The ClientSDK provides a comprehensive Python interface for programmatic control of your Aria Gen2 device. This page introduces the Python SDK and guides you through setting up the example code.

Overview

The Python SDK enables you to:

  • Authenticate devices programmatically with your PC
  • Establish connections to devices via USB or wirelessly
  • Control recording - Start, stop, and download recordings
  • Manage streaming - Stream data with custom callbacks for real-time processing
  • Send commands - Control device features like text-to-speech

Prerequisites

Before using the Python SDK, ensure you have:

One-Time Setup: Device Authentication Required

Before running any Python SDK examples that control the device (recording, streaming, TTS, etc.), you must authenticate your device by running aria_gen2 auth pair (see Device Authentication). This only needs to be done once per device-PC combination, but all device_client.connect() calls will fail without it.

Export Example Code

The SDK includes example scripts that demonstrate common use cases. Extract them using:

# Export example codes
python -m aria.extract_sdk_samples --output ~/Downloads/

This creates a projectaria_client_sdk_samples_gen2 directory containing all example scripts:

ls ~/Downloads/projectaria_client_sdk_samples_gen2

device_auth.py # Authentication example
device_connect.py # Connection example
device_record.py # Recording example
device_streaming.py # Streaming example
device_tts.py # Text-to-speech example

Available Examples

The following example pages provide detailed walkthroughs of each script:

1. Authentication Example

Learn how to programmatically authenticate your device with your PC. This is the first step before using any device features.

Topics covered:

  • Setting up DeviceClient
  • Initiating authentication
  • Handling authentication confirmation

2. Connection Example

Understand how to establish a connection to a specific device using serial numbers or IP addresses.

Topics covered:

  • Configuring device selection
  • Establishing connections
  • Handling connection errors

3. Recording Example

Learn how to control recording operations, including starting, stopping, and downloading recordings.

Topics covered:

  • Setting up recording configurations
  • Managing recording sessions
  • Downloading recordings to your local machine

4. Streaming Example

Explore real-time data streaming with custom callback functions for processing sensor data.

Topics covered:

  • Configuring streaming profiles and interfaces
  • Implementing data callbacks (image, audio, IMU, eye gaze, hand tracking, VIO)
  • Recording streaming data to VRS files

5. Text-to-Speech Example

Learn how to send text-to-speech commands to your device for audio feedback.

Topics covered:

  • Sending TTS commands
  • Controlling device audio output

6. Multi-Device Streaming Example

Receive streams from multiple Aria Gen 2 devices in one server using the opt-in device_id callback parameter for per-device identity.

Topics covered:

  • Running an AriaGen2HttpServer that accepts multiple connections
  • The device_id callback parameter and how the SDK auto-detects it via inspect.signature()
  • Registering register_time_domain_mapping_callback for clock alignment
  • Aggregating per-device data with thread-safe state

Common Python SDK Patterns

Basic Device Connection Pattern

Most scripts follow this basic pattern:

import aria.sdk_gen2 as sdk_gen2

# Create device client
device_client = sdk_gen2.DeviceClient()

# Configure client (optional - defaults to first available device)
config = sdk_gen2.DeviceClientConfig()
config.device_serial = "1M0YDB5H7B0020" # Optional: specify device
device_client.set_client_config(config)

# Connect to device
device = device_client.connect()
print(f"Connected to device: {device.connection_id()}")

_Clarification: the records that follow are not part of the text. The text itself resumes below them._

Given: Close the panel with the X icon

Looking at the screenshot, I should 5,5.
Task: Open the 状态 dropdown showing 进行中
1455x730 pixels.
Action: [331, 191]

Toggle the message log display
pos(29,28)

# Use device for recording, streaming, etc.

Error Handling Pattern

Always wrap device operations in try-except blocks:

try:
device = device_client.connect()
print(f"Successfully connected to device {device.connection_id()}")
except Exception as e:
print(f"Failed to connect: {e}")
return

Configuration Pattern

Device operations (recording, streaming) typically require configuration:

# Recording configuration
recording_config = sdk_gen2.RecordingConfig()
recording_config.profile_name = "profile8"
recording_config.recording_name = "my_recording"
device.set_recording_config(recording_config)

# Streaming configuration
streaming_config = sdk_gen2.HttpStreamingConfig()
streaming_config.profile_name = "mp_streaming_demo"
device.set_streaming_config(streaming_config)

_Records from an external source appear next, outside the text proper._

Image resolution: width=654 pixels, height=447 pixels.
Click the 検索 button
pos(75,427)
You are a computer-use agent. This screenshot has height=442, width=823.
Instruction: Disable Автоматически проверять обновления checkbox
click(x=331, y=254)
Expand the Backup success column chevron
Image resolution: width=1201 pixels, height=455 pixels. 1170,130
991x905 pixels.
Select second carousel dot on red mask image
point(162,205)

Per-Device Identity in Callbacks (Multi-Device)

When streaming from multiple devices through a single server, declare an optional device_id parameter on any callback to receive the source device's serial:

def rgb_callback(image_data, image_record, device_id: str | None = None) -> None:
serial = device_id or "unknown"
print(f"[{serial}] RGB frame")

handler.register_rgb_callback(rgb_callback)

The SDK detects the device_id parameter via inspect.signature() at registration time. Existing single-device callbacks (no device_id) continue to work unchanged. See Multi-Device Streaming Example for a complete walkthrough.

Single-device recording and streaming are fully supported from Python — device.set_recording_config() + device.start_recording() and device.set_streaming_config() + device.start_streaming(). See Recording Example and Streaming Example.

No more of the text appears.